Hochul took to X, formerly Twitter, to announce the Thursday gunfire that rattled Temple Israel in the state capital, saying that a 28-year-old man was in custody and no one was injured. She added during a press conference that the suspect “fired off a round from his shotgun while making threatening statements,” and that at least two dozen preschoolers were on the premises in an early childhood center. The children have since been safely released to their parents.
Antisemitism has been on the rise since Israel advanced into Gaza following Hamas‘ surprise attack on the country. On October 7, Hamas led the deadliest Palestinian militant attack on Israel in history. Israel subsequently launched its heaviest-ever airstrikes on Gaza. Israeli officials have said that 1,200 people in Israel were killed in Hamas’ attack, according to the Associated Press, while over 17,100 Palestinians have been killed, officials from the health ministry in Gaza said.
In the X thread, Hochul said, “Federal, state, & local law enforcement are investigating & I’ve spoken to the Rabbi, assuring her that the State will do everything in our power to restore the sense of security her community needs.”
Hochul added that she is directing New York’s State Police and National Guard “to be on high alert & increase existing patrols of at-risk sites.”
Newsweek reached out to New York State Police via email and Hochul’s office via online form for comment Thursday evening.

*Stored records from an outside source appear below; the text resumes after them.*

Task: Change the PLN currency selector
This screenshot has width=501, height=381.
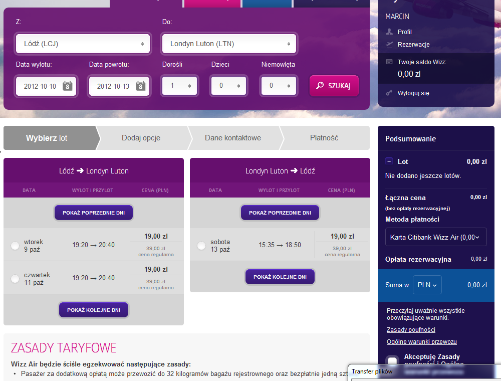Action: [x=427, y=285]
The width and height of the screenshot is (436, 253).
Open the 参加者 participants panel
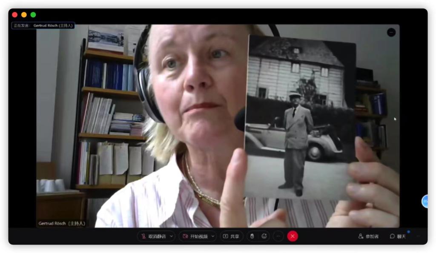pos(368,236)
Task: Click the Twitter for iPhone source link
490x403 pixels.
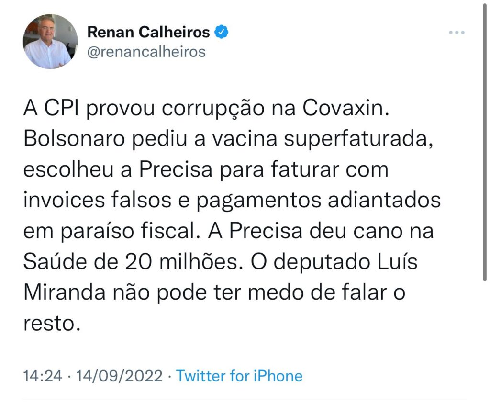Action: (x=239, y=376)
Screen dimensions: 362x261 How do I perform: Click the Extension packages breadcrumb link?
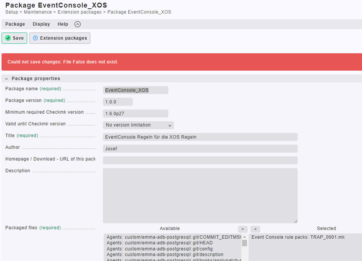pyautogui.click(x=79, y=12)
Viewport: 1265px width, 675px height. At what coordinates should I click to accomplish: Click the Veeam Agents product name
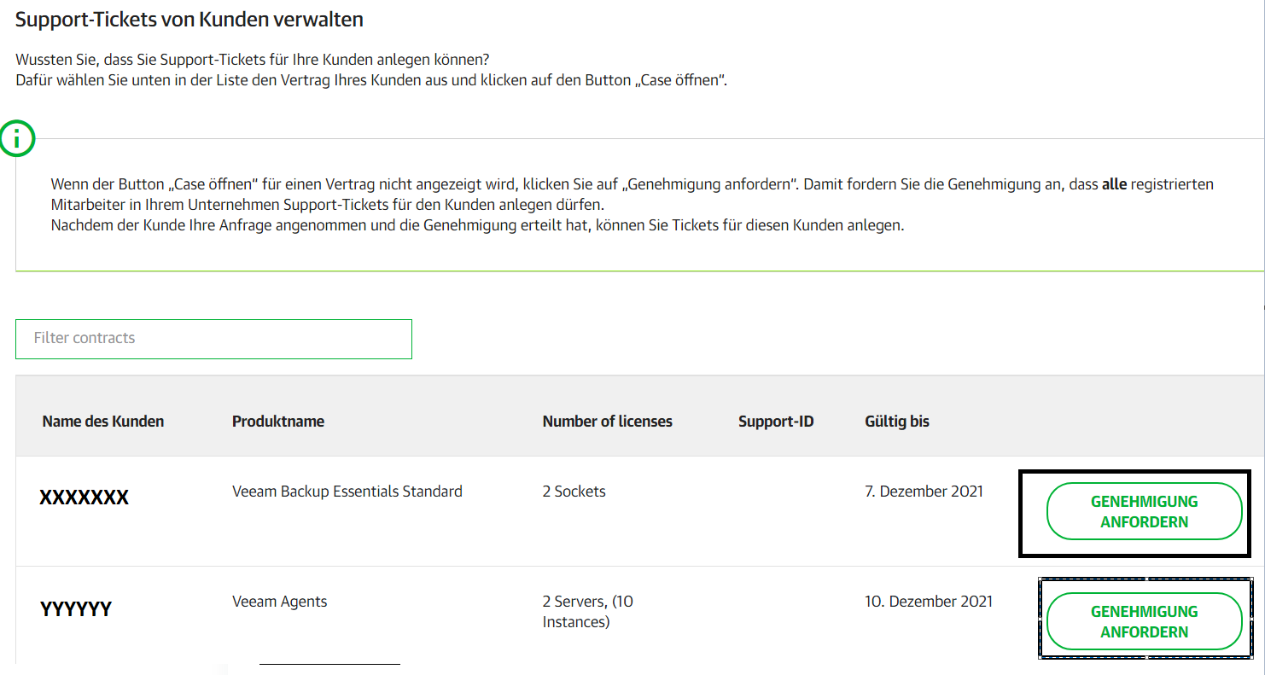pyautogui.click(x=280, y=602)
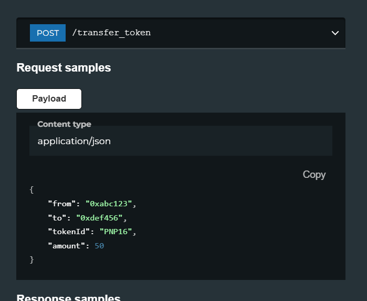
Task: Click the opening brace of the JSON
Action: click(32, 189)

The governor spoke out against antisemitic attacks, which have surged across the world amid the Israeli-Palestinian conflict.
“Undermining public safety at a synagogue on the first night of Hanukkah is deplorable. New Yorkers stand united against antisemitism, hate, & violence in all forms,” Hochul wrote on X.

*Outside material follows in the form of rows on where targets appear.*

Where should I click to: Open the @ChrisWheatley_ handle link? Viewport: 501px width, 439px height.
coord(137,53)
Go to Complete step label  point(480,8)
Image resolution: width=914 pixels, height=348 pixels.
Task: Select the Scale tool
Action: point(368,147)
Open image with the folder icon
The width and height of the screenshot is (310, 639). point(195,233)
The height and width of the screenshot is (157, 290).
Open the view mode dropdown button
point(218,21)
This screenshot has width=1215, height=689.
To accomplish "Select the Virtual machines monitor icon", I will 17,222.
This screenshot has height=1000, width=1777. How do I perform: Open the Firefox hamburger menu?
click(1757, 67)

She also said, at Thursday’s press conference, that “The safety of Jewish New Yorkers is non-negotiable. Every act, whether it’s verbal or physical—any act of antisemitism is unacceptable.”

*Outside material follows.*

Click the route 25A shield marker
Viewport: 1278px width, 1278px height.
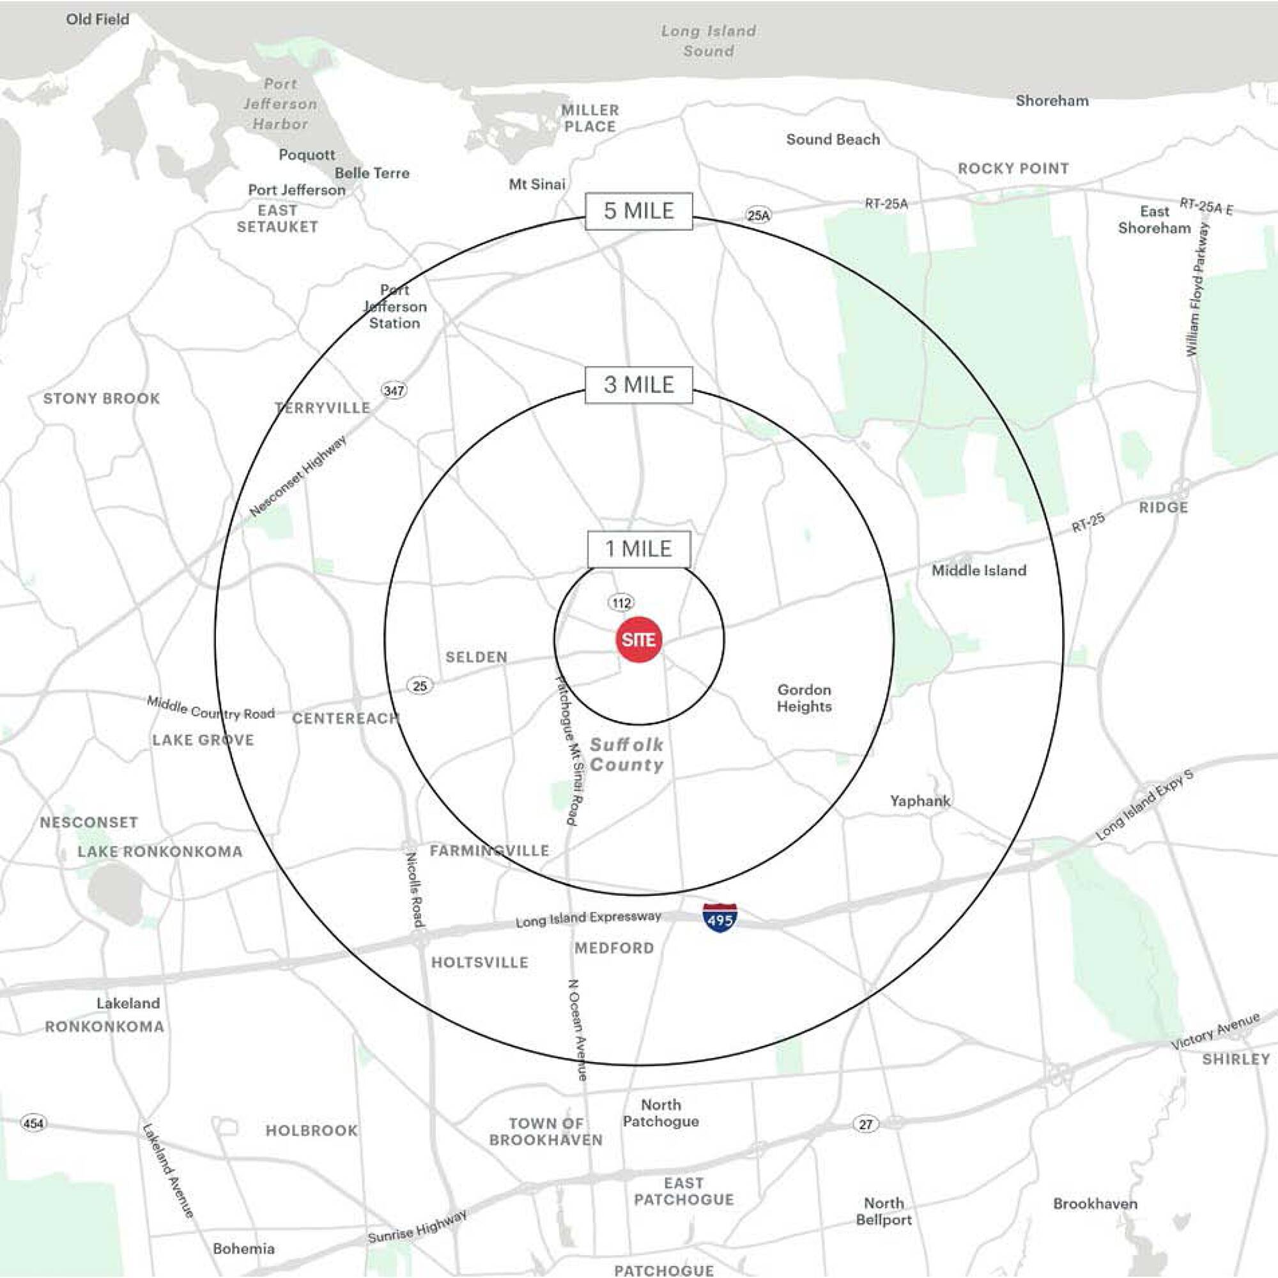tap(758, 215)
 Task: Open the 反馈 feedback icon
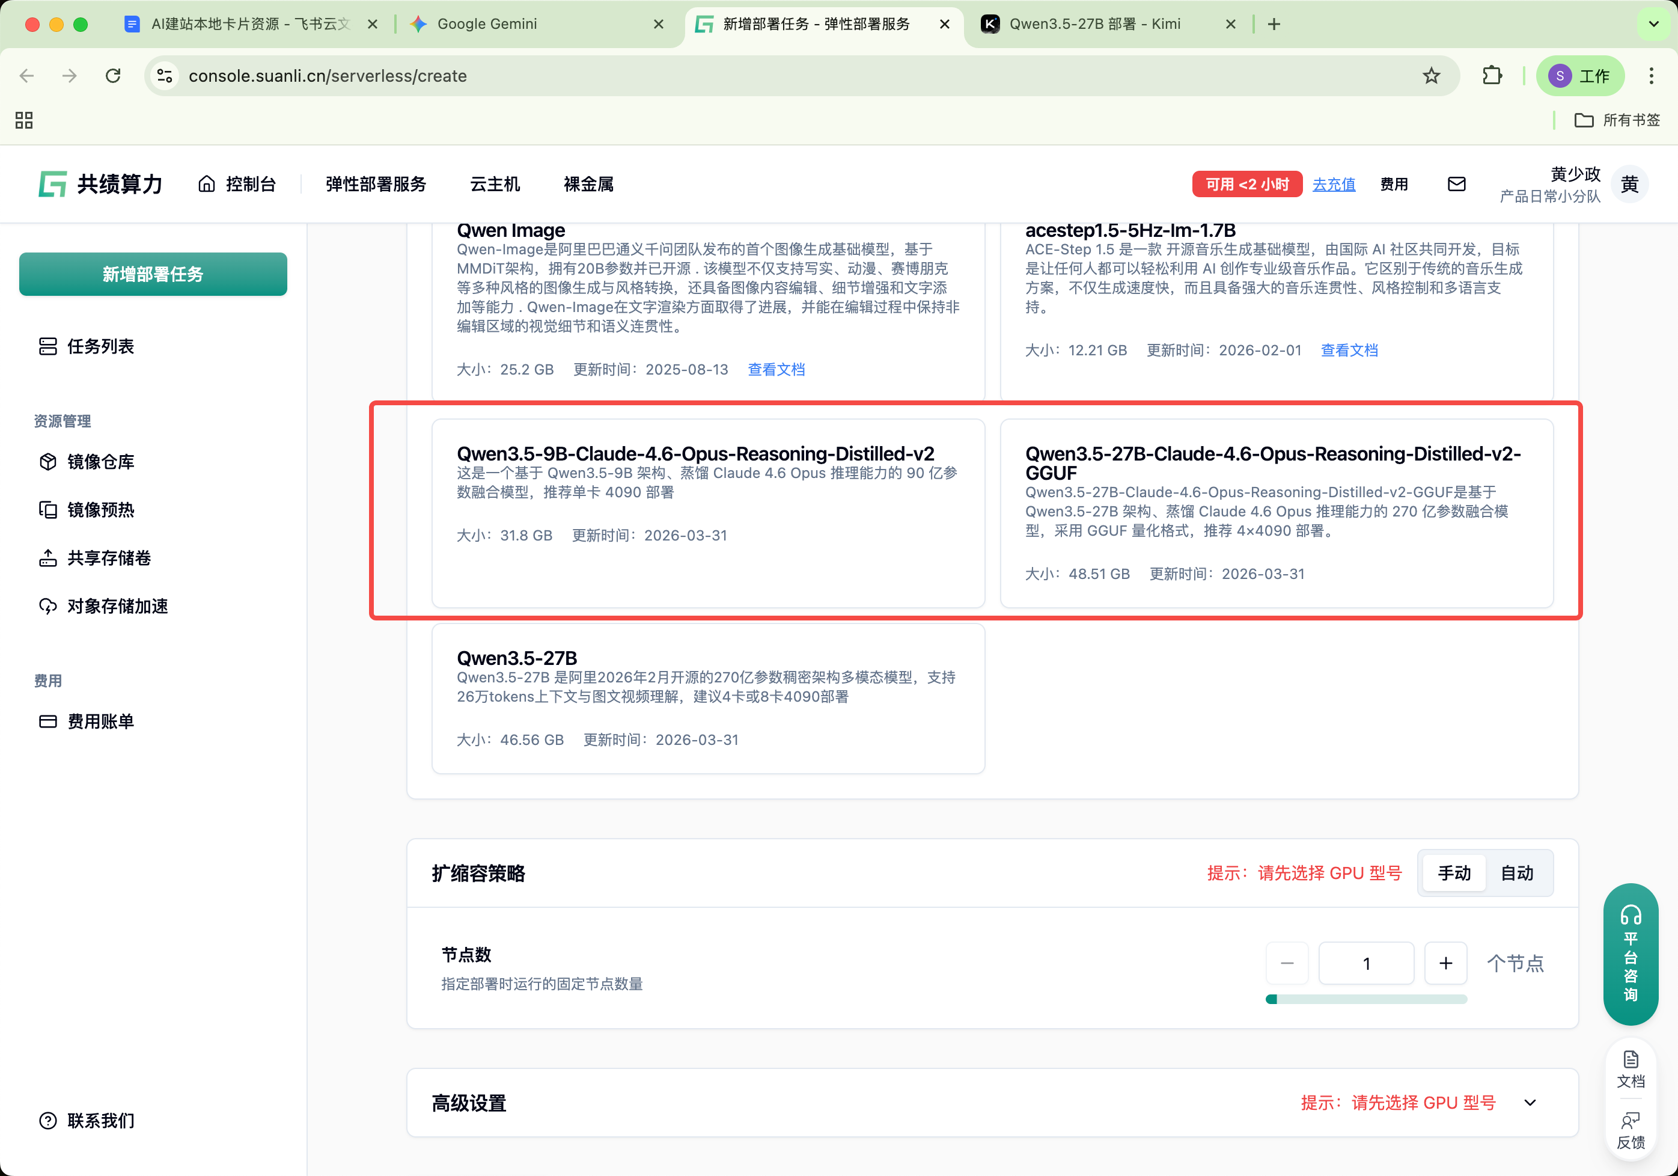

The nonprofit StopAntisemitism wrote in an email to Newsweek in response to the shooting in Albany, “It’s sadly all too common for hatred that’s generated online to seep out into reality. It must be the last of its kind; we refuse to tolerate such bigotry and we call for swift justice against the perpetrator. This is a stark reminder of antisemitism’s destructive power, which will persist if we don’t face it head-on.”
Congress has focused its antisemitism efforts on college campuses. On Tuesday, presidents of Harvard, UPenn and MIT testified before a congressional education committee over the rise in antisemitic protests and violence at colleges amid the conflict in the Middle East.
The university leaders received backlash for not taking a stronger stance against condemning Jewish hate speech on their campuses.
During the hearing, New York Republican Representative Elise Stefanik asked Harvard President Claudine Gay the hypothetical question: “Does calling for the genocide of Jews violate Harvard’s rules on bullying and harassment?”
Gay responded, “The rules around bullying and harassment are quite specific and if the context in which that language is used amounts to bullying and harassment, then we take, we take action against it.”
White House spokesperson Andrew Bates said of Gay’s testimonies on his X account, “It’s unbelievable that this needs to be said: calls for genocide are monstrous and antithetical to everything we represent as a country.”
Gay on Wednesday addressed the “confusion” surrounding her testimony, saying in a statement posted on Harvard’s X account: “Calls for violence or genocide against the Jewish community, or any religious or ethnic group are vile, they have no place at Harvard, and those who threaten our Jewish students will be held to account.”